Is Hadoop 2019 still in demand

DataWorks Summit Europe 2019: Enterprise Data Cloud as a vision

"In about six months, the joint platform from Hortonworks and Cloudera should be available for use in the public cloud," announced Wolfgang Huber, Cloudera's Senior Regional Sales Director in Central Europe, at the DataWorks Summit Europe 2019 in Barcelona. Initially, the Cloudera Data Platform (CDP) will be available on Amazon Web Services and Microsoft Azure, followed a little later by Google Cloud Platform (GCP) and the IBM Cloud. "We support the IBM Cloud primarily because Hortonworks and IBM have a close partnership," added Huber. Customers will only be able to use CDP on premises in a private cloud in the second half of the year. There should be one or two updates per month.

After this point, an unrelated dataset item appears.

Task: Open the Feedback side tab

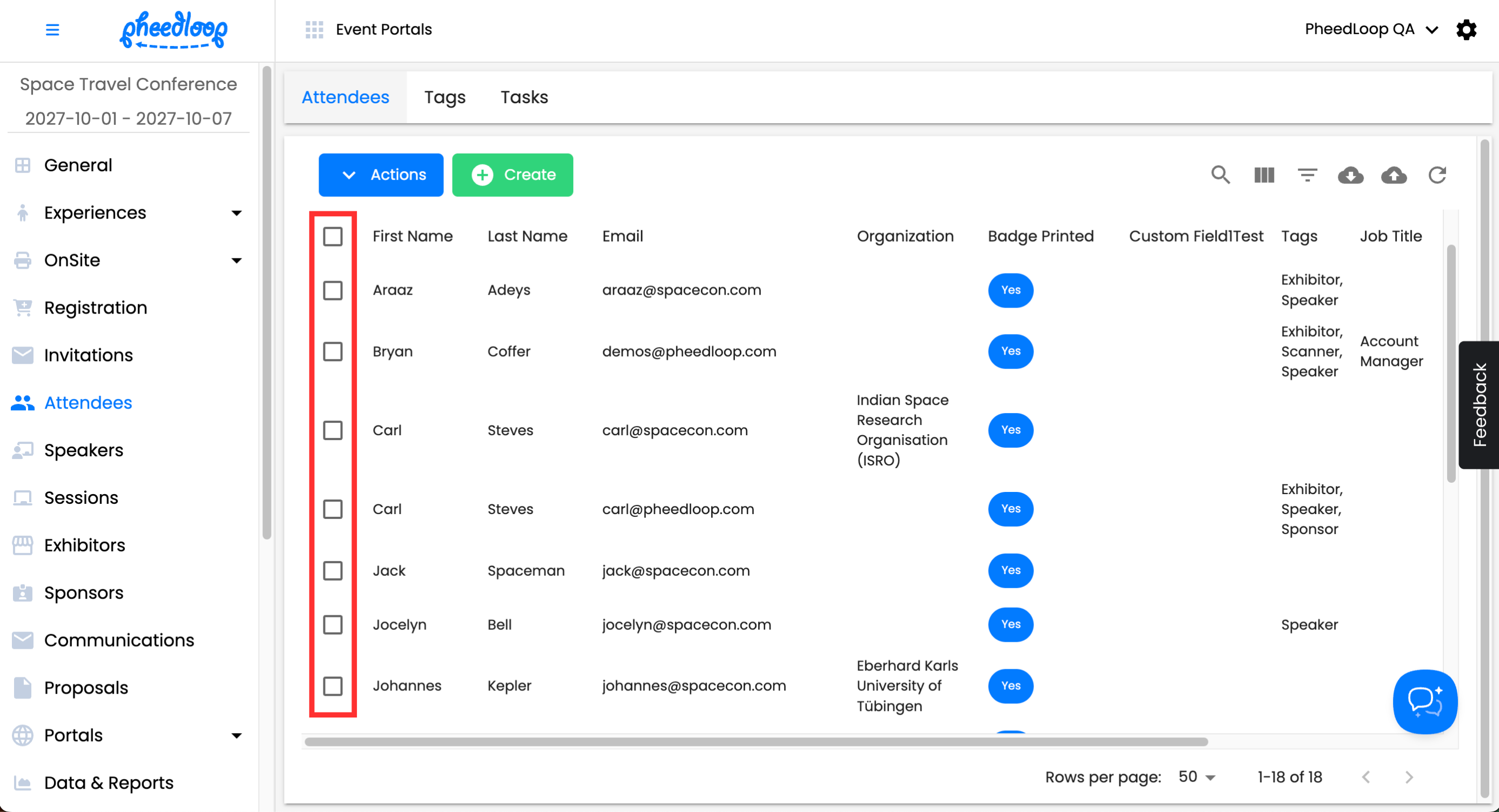Action: click(1479, 405)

Cloudera and Hortonworks merge

After the merger, which was sealed at the beginning of the year, the new Cloudera Data Platform CDP merges the Cloudera Distribution of Hadoop (CDH) and the Hortonworks Data Platform HDP. CDP consists of 32 components, including the Data Science Workbench, Cloudera Data Warehouse and Cloudera DataFlow. The CDP includes analysis functions such as data flow as well as data engineering, data warehouse, operational database and machine learning. It also provides a common level for identity, orchestration, management, and operations.

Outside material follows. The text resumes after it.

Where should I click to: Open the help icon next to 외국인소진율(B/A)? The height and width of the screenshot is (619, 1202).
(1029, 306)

Huber cites the reason for the merger, which has apparently been discussed for three and a half years, that "Cloudera and Hortonworks have a code base that is 70 percent identical. Therefore, they fit together perfectly and complement each other with the rest." The customers often asked for a supplement from the other distribution. Cloudera's unique selling point in its CDH is in the field of AI, namely in the form of the Data Science Workbench (DSW). As a portal, it supports classic IT using a Hadoop data lake on the one hand, and developers and their collaboration on the other. In 2018, Hortonworks strengthened its governance and admin skills, but also expanded the use of IoT and edge computing.

The balance sheet is also positive on the business side: "Both companies," continues Huber, "have the same target clientele, so that the merger represents a doubling of the customer base and sales capacity." Therefore, January 3, 2019, when the merger came into force, marked the start of up- and cross-selling in joint sales. Cloudera has over 2000 enterprise customers worldwide. With this clientele, the new company wants to continue to grow and gain new customers. At least for the time being, nothing should change in the existing contracts.

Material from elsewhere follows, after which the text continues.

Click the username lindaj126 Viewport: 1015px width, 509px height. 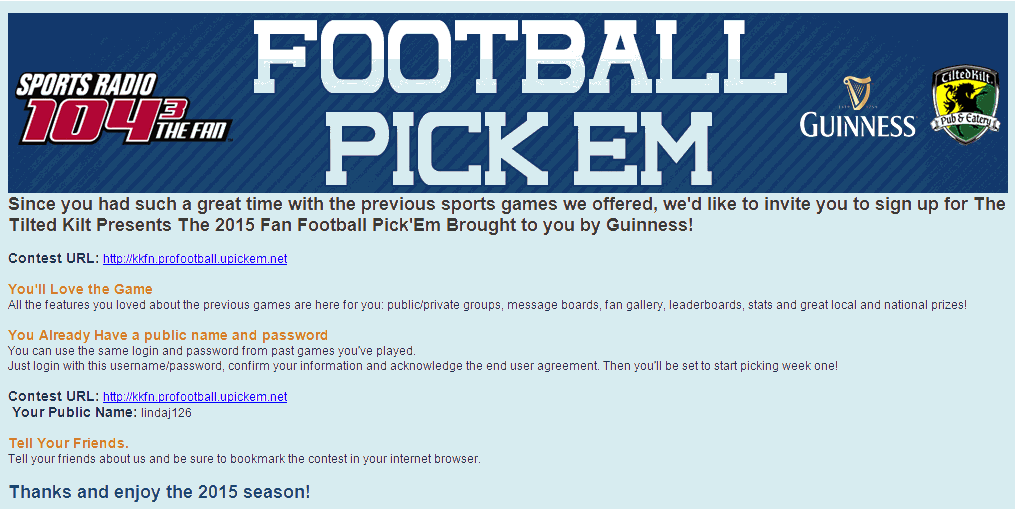coord(166,412)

Companies lack data maturity

For Hadoop developers, this could mean a significant expansion of their market. Because according to a Gartner study, Hadoop-based analytics are only just beginning to mature. "According to Gartner, more than 87 percent of companies do not yet have data maturity," says Huber. Although the companies collected large amounts of data in data lakes, they needed models to train them with the data - for example, to be able to implement autonomous driving. A security framework from Cloudera called Shared Data Experience (SDX) should ensure the necessary data security.

Since both companies use open source software, the open source developer community plays a major role, explained Huber. The distributions with their numerous components have corresponding APIs that the community can use. "For us: API first. Cloudera will provide corresponding connectors for many partners," said Vikram Makhija, Vice President and General Manager Cloud at Cloudera. "We support agile development with an API for every CI / CD toolchain." In fact, developers can integrate CDP components such as Cloudera DataFlow into their environments via API.